What you have to do ▸ Copy nothing but the text: repeat each entry exactly and drop the images.

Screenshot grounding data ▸
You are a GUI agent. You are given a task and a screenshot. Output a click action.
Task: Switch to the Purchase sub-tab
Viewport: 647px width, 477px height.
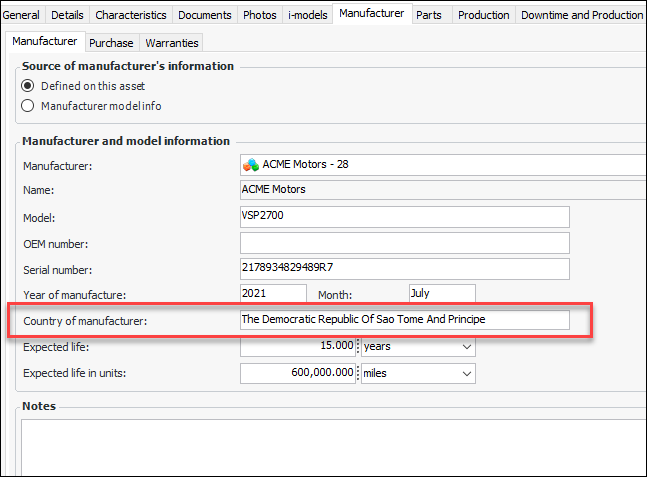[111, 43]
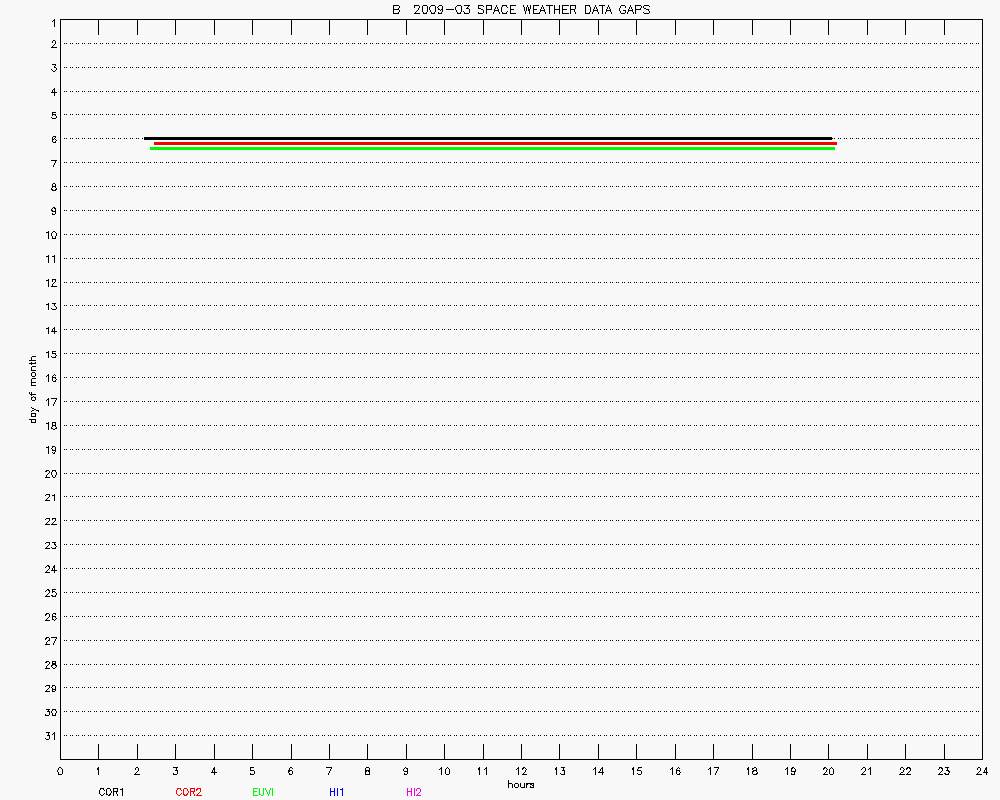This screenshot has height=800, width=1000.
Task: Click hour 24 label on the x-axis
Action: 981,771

Problem solution ▸
You are a GUI agent. You are given a task and a screenshot. Output a click action.
Task: Switch to the Purchase sub-tab
Viewport: 647px width, 477px height.
[111, 43]
This screenshot has height=800, width=1000.
Task: Click hour 24 label on the x-axis
Action: 981,771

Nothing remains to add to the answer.